Ao G1, Fábio Porchat contou que as pessoas costumam pará-lo na rua para contar casos. “Isso tem acontecido muito”, explica ele.
“As pessoas amam me contar histórias, porque eu estou atrás caçando mesmo, em busca delas. Já aconteceu, sim, de alguém me contar uma história boa, eu pegar o telefone da pessoa e passar pra produção.”
Porchat com convidados do programa ‘Que história é essa, Porchat?’
TV Globo/Juliana Coutinho
Claudia Raia, Regina Casé, Marcelo Serrado, Fernanda Torres, Ivete Sangalo, Fátima Bernardes, Chay Suede, Deborah Secco e Cauã Reymond são algumas das personalidades que passaram pelo programa na primeira temporada.

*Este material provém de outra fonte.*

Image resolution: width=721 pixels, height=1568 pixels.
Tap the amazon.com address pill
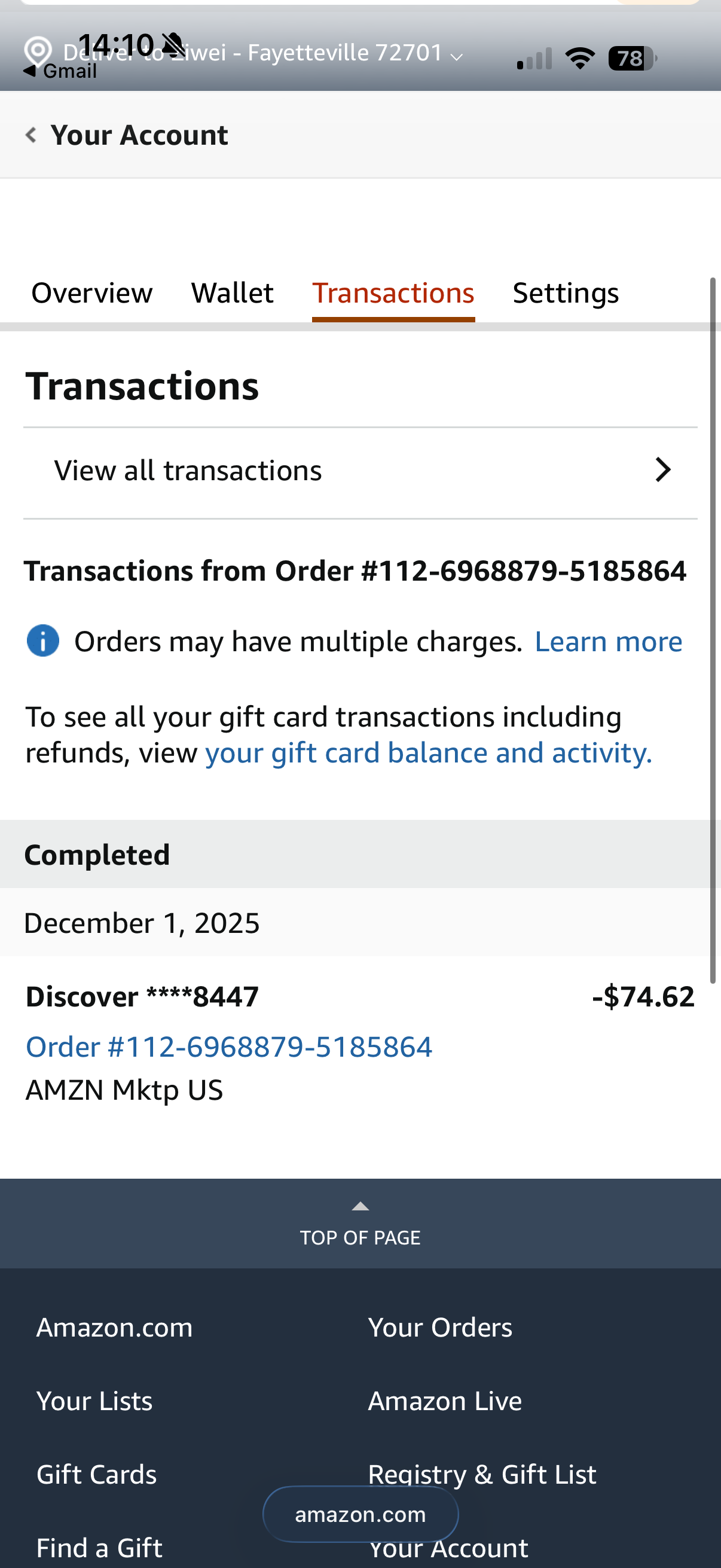(x=360, y=1514)
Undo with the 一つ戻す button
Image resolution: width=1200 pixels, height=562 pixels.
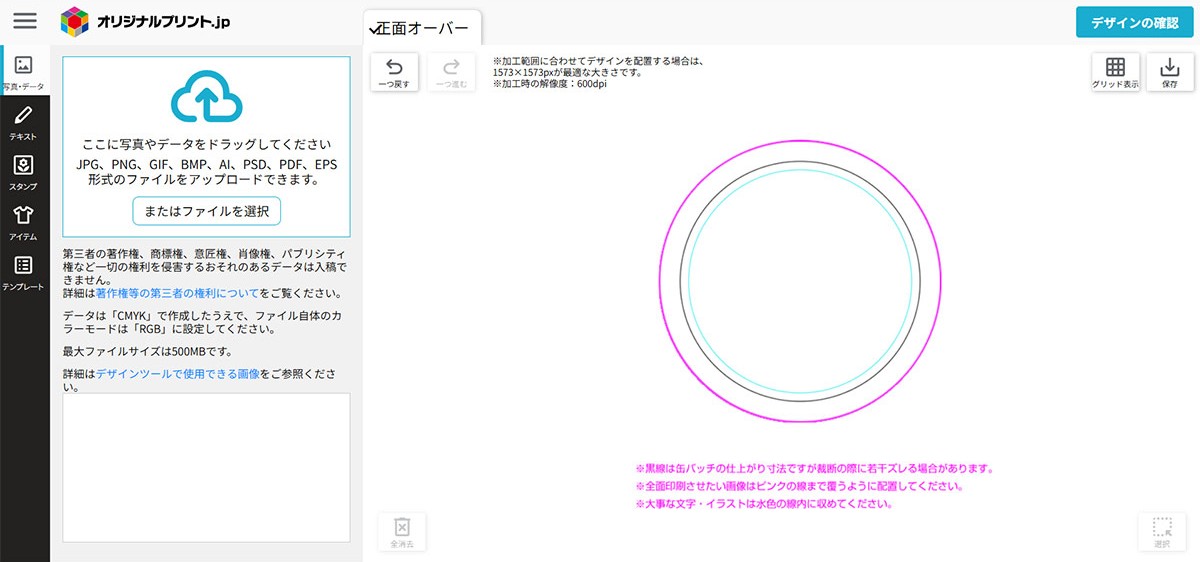click(394, 73)
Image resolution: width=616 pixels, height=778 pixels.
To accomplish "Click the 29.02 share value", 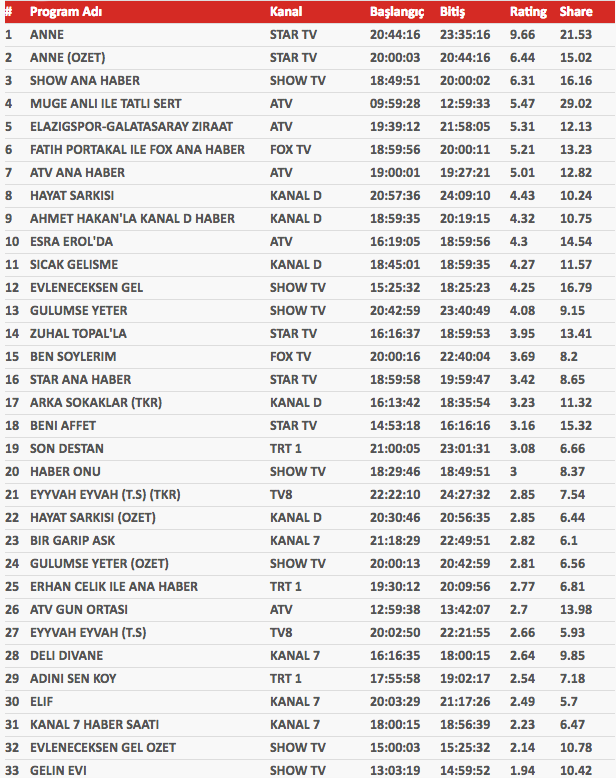I will pyautogui.click(x=576, y=103).
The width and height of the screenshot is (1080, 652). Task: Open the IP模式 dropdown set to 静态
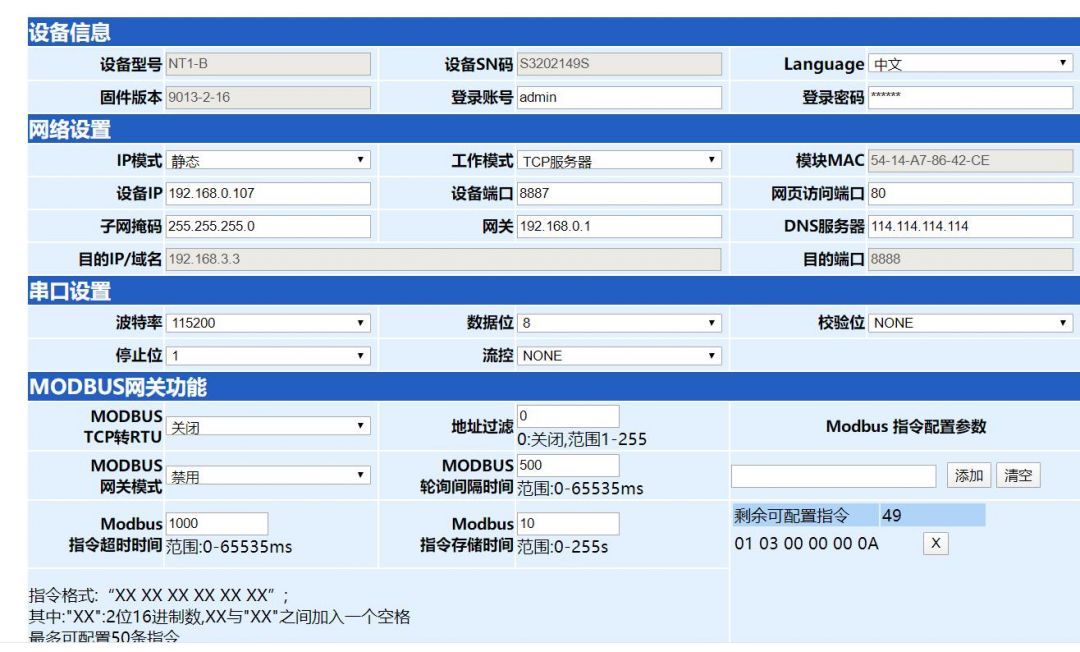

Porchat explica que há pré-entrevistas, seleção de histórias e até uma roteirização antes de chegarem à versão que você vê na TV.
Ele ouve tudo antes e, com a equipe de roteiristas do programa, opina na contação de casos. É importante não ter a chance de rolar uma história ficar comprida demais ou com final sem impacto.
“Eu ouço tudo antes e os roteiristas também. Juntos, a gente edita a história da pessoa. A gente dá uma orientada na pessoa”, explica Porchat.
Geralmente, os convidados apresentam três opções de história, mas só uma é contada. “Até no dia da gravação a gente dá uma adaptada na história.”
O DNA do programa é ter histórias intrigantes, que prendem a atenção do público. A curadoria é de Porchat e da redotora final do programa, Paula Miller.
As opções de histórias dos convidados são ouvidas em áudios. Além de ser famoso, o artista tem que saber contar um bom caso.